◆ **Task data**
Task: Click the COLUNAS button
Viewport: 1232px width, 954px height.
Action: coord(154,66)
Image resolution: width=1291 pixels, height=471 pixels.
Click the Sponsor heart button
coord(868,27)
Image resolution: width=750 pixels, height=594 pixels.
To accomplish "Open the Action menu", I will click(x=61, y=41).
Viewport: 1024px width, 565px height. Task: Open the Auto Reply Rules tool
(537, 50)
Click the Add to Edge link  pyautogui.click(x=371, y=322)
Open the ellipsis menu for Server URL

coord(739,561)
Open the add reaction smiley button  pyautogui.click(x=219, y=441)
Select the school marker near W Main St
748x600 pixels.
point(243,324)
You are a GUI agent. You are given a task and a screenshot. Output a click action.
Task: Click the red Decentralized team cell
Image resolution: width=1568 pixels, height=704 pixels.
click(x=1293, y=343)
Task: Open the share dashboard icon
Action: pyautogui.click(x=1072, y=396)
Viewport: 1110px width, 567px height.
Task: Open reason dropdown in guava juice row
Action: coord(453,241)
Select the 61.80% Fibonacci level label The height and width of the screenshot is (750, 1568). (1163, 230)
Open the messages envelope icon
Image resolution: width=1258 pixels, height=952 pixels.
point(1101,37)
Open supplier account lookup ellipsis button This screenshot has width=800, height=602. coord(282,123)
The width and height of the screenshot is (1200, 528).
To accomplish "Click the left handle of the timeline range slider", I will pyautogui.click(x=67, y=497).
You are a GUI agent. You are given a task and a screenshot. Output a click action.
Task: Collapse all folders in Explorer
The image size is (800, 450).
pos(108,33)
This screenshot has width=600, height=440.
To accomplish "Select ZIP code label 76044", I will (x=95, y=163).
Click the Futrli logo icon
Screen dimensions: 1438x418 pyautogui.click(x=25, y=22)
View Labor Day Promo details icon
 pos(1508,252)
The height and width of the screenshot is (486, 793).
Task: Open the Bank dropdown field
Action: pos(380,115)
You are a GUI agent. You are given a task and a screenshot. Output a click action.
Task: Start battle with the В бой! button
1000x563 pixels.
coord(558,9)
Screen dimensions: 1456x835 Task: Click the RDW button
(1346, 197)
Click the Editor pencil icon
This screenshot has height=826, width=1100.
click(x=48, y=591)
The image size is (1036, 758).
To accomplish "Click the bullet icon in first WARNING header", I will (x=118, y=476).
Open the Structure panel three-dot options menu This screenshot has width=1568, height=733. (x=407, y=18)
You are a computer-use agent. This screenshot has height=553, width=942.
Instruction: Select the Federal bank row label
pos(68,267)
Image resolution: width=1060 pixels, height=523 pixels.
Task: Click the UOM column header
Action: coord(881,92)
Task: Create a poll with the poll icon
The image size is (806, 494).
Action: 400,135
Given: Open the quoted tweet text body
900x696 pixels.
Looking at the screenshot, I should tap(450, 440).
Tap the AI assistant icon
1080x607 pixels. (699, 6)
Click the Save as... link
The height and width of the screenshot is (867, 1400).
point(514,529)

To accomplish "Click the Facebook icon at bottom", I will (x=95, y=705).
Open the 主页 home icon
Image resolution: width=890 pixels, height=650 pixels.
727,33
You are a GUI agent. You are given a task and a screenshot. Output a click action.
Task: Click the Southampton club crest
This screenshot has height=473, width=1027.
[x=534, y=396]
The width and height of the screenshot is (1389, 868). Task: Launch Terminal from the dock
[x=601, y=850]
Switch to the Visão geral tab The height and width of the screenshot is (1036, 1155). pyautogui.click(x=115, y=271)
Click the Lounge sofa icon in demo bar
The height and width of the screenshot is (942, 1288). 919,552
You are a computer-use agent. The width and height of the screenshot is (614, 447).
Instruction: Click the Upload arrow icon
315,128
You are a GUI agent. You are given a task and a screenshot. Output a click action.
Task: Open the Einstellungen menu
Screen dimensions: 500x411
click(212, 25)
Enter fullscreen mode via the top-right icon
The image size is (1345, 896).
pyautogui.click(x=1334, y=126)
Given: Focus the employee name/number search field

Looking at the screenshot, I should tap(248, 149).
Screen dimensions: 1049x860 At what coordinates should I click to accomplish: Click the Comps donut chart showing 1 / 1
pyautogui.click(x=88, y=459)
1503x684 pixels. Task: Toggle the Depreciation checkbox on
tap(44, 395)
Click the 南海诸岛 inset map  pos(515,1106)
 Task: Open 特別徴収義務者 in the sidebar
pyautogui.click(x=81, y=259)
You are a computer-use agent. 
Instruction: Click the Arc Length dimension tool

◆ **Directions**
Search the listing above for lines containing "link", and copy them.

◆ **Problem solution**
Click the Add to Edge link  pyautogui.click(x=371, y=322)
Click the Save as... link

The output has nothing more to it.